In the great chair upon the hearth sat Colonel Churchill, somewhat bowed together and with his hand over his eyes. By the window stood Major Edward, very upright, very meagre, soldierly, and grey. The northern light was upon him; with his pinned-up sleeve and lifted head he looked a figure of old defeats and indomitable mind. From the middle of the room Fairfax Cary faced both the Churchills.
In his dark riding-dress, standing with his gloved hand upon the table, he gave in look and attitude a suggestion of formality, a subtle conveyance of determination. He had been speaking, and now, after an interruption from one of the brothers, he continued. “That was two weeks ago. I have it clear, and I have my witness. The murderer, leaving the body of my brother beside Indian Run, turned his horse, and, at a point just east of the rock where grows the mountain ash, he quitted the road for the mountain-side. It is desperate riding over that ridge, but he made it as, two weeks ago, I made it, and he came out, as I came out, upon the high bank above the main road, a few yards below the blasted oak. That, Colonel Churchill, is what he did, and what a jury shall see that he did.”
Colonel Dick let fall his hand. “Fair, Fair, I never gainsaid that he was a villain—”
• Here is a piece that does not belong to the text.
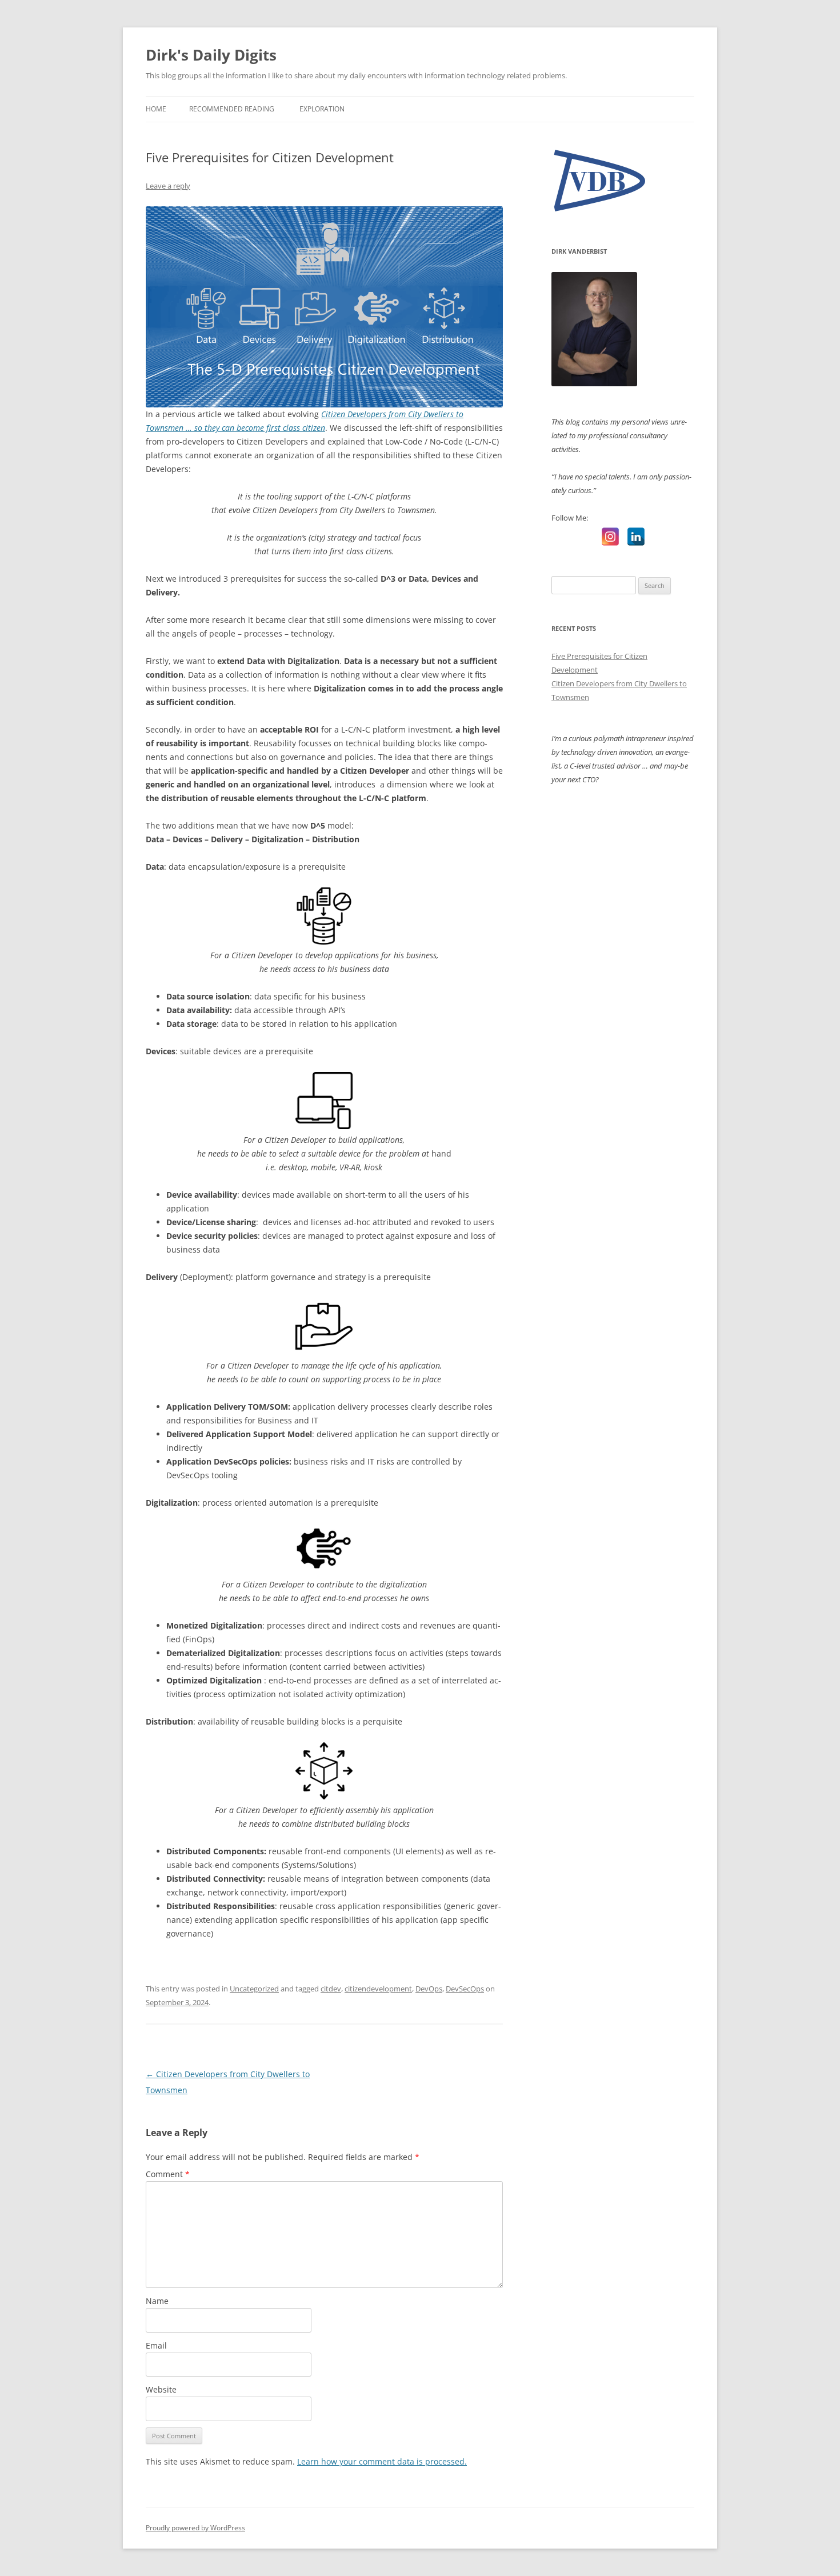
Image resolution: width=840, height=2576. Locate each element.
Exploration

“He appeared,” continued the younger man, “before my witness, torn and breathless. There was blood upon his sleeve. Now see what he does. He rejoins his negro, and, if I know my man, he intimidates this boy into silence like the grave. Together they pause at Red Fields, a precaution that quite naturally suggests itself to the lawyer mind. But it is in the gloom of the storm, and he does not dismount—a course which, again, he knows to be wise. Apparently Red Fields notices nothing. He rides on. But he has yet to pass through town, to be accosted here, there, at the Eagle, the post-office, to be forced, perhaps, under peril of his refusal being scanned, to get down from his horse, answer questions, drink and talk with acquaintances. He is torn, dishevelled. There is blood upon his sleeve. What does he think as he rides from Red Fields? He thinks, ’Where can I best put myself in order, and remove this witness?’ That would be his thought, and he would have the answer ready. He rode on to the edge of town, and there he stopped at Tom Mocket’s.”